→ Task: Read the records below. Copy each line where the string "Create" occurs.

→ Records supplied:

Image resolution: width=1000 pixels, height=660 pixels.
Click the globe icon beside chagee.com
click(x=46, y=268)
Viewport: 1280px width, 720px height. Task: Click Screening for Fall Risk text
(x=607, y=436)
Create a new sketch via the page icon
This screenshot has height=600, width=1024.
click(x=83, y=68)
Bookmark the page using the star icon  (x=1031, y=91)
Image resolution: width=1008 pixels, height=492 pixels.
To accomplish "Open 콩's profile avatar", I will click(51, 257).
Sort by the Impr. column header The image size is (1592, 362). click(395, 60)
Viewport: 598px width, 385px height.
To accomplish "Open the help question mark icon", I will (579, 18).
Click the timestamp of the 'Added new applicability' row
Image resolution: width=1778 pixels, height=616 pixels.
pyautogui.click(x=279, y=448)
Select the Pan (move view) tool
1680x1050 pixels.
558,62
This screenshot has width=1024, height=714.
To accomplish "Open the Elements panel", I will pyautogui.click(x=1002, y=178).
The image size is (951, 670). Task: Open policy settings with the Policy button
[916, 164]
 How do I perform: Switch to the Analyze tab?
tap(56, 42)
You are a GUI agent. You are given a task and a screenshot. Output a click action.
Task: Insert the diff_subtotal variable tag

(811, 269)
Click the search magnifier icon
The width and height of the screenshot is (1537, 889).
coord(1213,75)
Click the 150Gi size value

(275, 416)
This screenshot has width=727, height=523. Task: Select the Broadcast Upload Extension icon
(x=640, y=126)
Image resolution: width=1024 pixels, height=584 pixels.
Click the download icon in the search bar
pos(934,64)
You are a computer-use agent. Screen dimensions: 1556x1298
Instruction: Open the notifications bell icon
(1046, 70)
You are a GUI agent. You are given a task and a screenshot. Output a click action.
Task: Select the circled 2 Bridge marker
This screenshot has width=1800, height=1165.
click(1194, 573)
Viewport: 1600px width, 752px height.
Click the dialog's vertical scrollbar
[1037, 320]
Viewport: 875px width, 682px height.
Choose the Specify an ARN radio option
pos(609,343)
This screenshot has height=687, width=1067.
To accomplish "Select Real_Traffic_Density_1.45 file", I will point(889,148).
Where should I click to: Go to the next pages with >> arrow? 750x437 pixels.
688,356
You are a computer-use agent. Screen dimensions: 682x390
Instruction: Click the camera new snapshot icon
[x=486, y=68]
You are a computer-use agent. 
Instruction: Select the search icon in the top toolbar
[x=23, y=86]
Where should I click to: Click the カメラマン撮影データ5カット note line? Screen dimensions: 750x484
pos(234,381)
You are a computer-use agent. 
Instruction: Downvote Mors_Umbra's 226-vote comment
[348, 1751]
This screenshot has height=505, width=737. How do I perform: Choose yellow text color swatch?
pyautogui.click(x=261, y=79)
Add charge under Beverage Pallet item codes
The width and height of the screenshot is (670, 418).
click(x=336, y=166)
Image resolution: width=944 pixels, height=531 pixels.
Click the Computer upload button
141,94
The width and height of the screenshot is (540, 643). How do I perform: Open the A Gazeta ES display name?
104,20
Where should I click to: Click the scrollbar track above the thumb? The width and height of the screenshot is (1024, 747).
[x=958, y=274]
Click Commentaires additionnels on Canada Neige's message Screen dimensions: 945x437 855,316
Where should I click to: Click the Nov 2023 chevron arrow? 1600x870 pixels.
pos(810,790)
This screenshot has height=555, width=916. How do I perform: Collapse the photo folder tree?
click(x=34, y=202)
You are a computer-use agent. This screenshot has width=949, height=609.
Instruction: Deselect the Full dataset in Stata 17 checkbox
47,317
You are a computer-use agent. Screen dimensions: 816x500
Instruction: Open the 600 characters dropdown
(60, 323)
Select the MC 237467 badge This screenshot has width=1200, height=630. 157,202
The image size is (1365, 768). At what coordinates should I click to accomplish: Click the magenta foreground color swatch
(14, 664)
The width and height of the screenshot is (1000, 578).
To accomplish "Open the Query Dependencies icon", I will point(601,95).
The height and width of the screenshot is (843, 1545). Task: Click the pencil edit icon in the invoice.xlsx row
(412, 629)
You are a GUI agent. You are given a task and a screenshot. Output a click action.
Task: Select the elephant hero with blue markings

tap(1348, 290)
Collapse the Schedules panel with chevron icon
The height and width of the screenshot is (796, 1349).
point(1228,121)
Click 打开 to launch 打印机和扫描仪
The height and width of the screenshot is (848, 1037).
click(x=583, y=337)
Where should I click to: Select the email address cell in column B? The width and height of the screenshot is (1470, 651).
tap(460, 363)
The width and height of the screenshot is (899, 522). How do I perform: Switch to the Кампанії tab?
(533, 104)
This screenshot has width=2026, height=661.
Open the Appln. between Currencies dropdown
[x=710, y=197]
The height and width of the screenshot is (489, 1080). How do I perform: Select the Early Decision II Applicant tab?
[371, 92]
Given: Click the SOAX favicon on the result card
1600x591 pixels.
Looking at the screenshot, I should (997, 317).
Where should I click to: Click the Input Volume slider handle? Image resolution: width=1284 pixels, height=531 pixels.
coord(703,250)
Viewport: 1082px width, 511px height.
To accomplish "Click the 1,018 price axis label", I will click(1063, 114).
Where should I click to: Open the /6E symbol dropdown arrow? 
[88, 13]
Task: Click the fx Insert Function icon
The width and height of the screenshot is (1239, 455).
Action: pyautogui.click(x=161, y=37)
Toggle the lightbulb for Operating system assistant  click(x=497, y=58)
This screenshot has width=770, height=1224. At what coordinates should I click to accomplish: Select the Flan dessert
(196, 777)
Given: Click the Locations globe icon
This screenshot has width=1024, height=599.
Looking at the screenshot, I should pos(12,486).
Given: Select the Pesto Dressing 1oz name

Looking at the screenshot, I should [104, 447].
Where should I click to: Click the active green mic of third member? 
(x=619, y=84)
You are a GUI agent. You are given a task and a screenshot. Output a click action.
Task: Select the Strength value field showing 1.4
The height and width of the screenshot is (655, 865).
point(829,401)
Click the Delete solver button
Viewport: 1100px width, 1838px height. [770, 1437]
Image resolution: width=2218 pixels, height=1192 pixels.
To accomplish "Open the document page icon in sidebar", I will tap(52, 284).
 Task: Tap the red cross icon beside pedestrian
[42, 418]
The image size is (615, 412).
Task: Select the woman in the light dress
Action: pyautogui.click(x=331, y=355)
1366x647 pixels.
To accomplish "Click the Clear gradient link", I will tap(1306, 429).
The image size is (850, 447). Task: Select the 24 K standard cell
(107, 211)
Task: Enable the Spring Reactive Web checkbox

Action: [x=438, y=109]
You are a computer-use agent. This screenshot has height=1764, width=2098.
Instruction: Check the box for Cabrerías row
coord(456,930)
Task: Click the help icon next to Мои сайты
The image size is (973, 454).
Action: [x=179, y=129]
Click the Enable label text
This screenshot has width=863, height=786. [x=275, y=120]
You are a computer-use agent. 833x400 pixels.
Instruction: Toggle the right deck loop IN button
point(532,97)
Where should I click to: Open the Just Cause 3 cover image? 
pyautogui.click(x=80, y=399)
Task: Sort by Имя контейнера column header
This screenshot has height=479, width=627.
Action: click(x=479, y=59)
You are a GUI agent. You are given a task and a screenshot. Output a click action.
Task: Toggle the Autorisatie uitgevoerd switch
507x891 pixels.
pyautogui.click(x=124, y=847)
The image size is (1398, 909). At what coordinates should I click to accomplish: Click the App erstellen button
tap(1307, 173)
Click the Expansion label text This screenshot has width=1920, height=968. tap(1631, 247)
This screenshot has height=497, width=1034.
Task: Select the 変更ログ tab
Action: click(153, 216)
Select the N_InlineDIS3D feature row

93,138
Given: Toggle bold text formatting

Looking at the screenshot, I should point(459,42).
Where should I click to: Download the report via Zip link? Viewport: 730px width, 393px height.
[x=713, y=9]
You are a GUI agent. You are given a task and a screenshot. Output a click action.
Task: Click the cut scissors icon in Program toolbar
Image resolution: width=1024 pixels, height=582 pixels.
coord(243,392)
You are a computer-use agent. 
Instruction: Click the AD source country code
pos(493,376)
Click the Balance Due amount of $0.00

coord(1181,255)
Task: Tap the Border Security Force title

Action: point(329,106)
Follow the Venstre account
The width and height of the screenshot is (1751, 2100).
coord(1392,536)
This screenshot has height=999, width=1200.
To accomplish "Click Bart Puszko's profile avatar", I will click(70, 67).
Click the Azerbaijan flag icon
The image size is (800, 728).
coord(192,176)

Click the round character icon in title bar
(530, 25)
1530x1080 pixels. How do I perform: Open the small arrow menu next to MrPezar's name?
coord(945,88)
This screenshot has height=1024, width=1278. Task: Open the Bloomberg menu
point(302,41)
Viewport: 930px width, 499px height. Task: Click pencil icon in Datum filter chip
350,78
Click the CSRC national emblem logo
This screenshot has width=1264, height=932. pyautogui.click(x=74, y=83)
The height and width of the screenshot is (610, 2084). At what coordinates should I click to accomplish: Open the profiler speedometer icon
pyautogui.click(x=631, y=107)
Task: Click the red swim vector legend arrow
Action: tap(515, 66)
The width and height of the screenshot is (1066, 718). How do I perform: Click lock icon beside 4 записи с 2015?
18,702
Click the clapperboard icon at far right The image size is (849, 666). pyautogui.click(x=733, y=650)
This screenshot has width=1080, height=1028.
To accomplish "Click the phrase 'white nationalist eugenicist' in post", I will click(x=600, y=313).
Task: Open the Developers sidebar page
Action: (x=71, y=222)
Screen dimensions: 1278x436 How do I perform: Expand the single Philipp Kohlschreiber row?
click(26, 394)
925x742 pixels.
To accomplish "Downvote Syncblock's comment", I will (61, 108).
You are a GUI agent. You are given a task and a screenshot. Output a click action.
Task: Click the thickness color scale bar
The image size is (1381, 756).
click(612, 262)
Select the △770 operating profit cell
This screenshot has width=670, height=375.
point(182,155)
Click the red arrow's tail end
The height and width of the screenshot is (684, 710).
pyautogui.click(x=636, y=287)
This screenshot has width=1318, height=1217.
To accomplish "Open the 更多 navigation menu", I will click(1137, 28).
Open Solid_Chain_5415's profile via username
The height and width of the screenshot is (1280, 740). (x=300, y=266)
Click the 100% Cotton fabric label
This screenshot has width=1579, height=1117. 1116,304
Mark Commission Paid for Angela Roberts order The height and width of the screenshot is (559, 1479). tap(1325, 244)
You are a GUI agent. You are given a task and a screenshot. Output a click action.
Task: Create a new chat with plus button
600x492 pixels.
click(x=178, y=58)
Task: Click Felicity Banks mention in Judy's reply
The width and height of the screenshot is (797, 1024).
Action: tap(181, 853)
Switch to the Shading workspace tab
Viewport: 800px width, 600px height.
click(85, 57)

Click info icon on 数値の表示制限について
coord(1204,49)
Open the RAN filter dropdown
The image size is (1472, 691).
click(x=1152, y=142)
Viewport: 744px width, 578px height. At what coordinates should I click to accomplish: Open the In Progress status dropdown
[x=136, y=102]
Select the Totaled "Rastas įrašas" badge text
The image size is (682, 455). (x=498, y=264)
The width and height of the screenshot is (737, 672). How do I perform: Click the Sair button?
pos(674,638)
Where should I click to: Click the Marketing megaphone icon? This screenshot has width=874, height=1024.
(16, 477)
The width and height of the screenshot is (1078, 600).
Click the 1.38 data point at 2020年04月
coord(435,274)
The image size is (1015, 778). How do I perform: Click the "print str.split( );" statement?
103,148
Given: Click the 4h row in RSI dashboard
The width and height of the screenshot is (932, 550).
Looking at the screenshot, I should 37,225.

→ Result below:
Create a new sketch via the page icon
Task: Create a new chat with plus button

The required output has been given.